Kommentar
Worte an die Terroristen

Ein Minister verblüfft mit offenen Worten. Erst warnte US-Justizminister John Ashcroft offen vor möglicherweise unmittelbar bevorstehenden neuen Anschlägen in den USA. Prompt schließt das FBI einen Tag später den Luftraum über Atomkraftwerken.

Und Ashcroft bezieht Prügel von Kongressabgeordneten, die im vorwerfen, mit seinen Äußerungen die amerikanische Öffentlichkeit nur noch mehr zu verunsichern.

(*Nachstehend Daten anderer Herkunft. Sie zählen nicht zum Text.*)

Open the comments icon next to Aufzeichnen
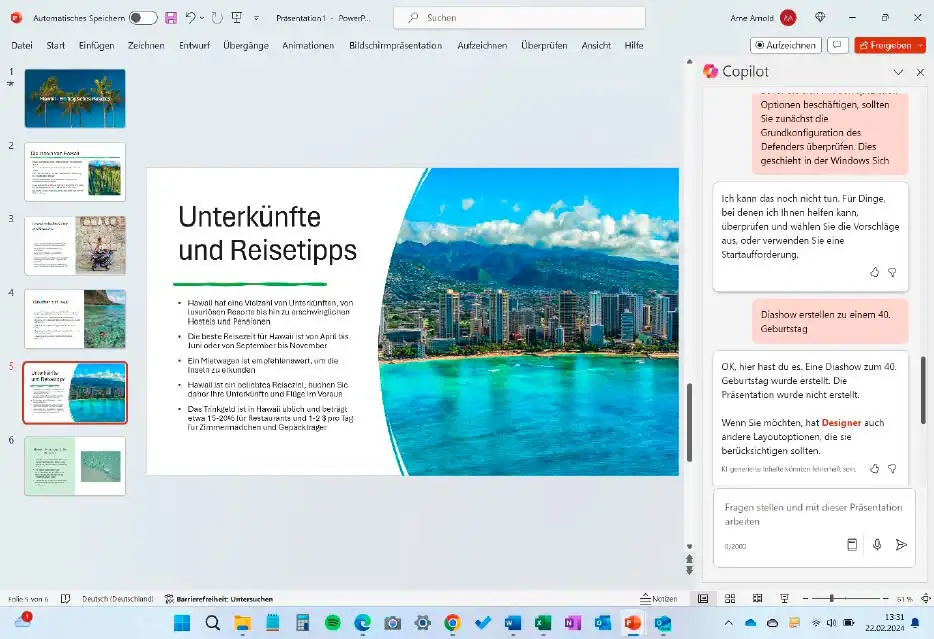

Tatsächlich zeigen die Warnungen von Ashcroft vor allem, wie schwer sich die USA im Krieg gegen einen unsichtbaren Feind im eigenen Land tun. Könnten die US-Behörden die Extremisten, die nun neue Attentate planen, problemlos dingfest machen, müsste Ashcroft nicht die Menschen mit seiner Warnung aufschrecken.

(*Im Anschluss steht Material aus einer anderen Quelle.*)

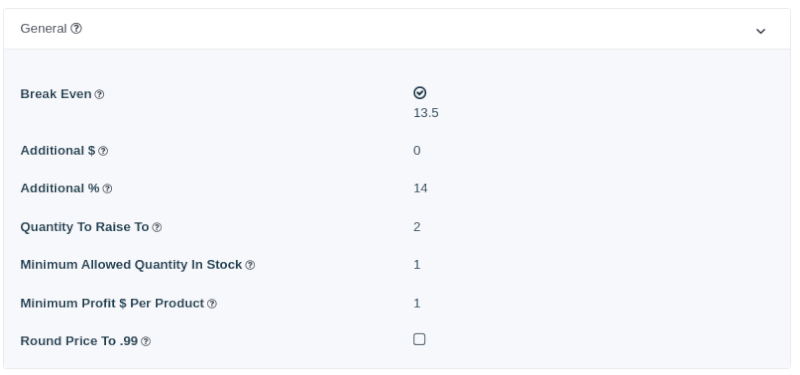Click the Break Even label
Screen dimensions: 800x375
[x=56, y=94]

Doch Ashcroft wendet sich mit seinen Äußerungen in Wahrheit gar nicht an die amerikanische Öffentlichkeit, sondern an die möglichen Attentäter selbst. "Wir wissen was ihr vorhabt", will er ihnen sagen, "und sobald ihr auftaucht und einen Anschlag versucht, werden wir Euch schnappen." So hofft der Minister, die Terroristen von ihrer fanatischen Mission abbringen zu können - hoffentlich mit Erfolg.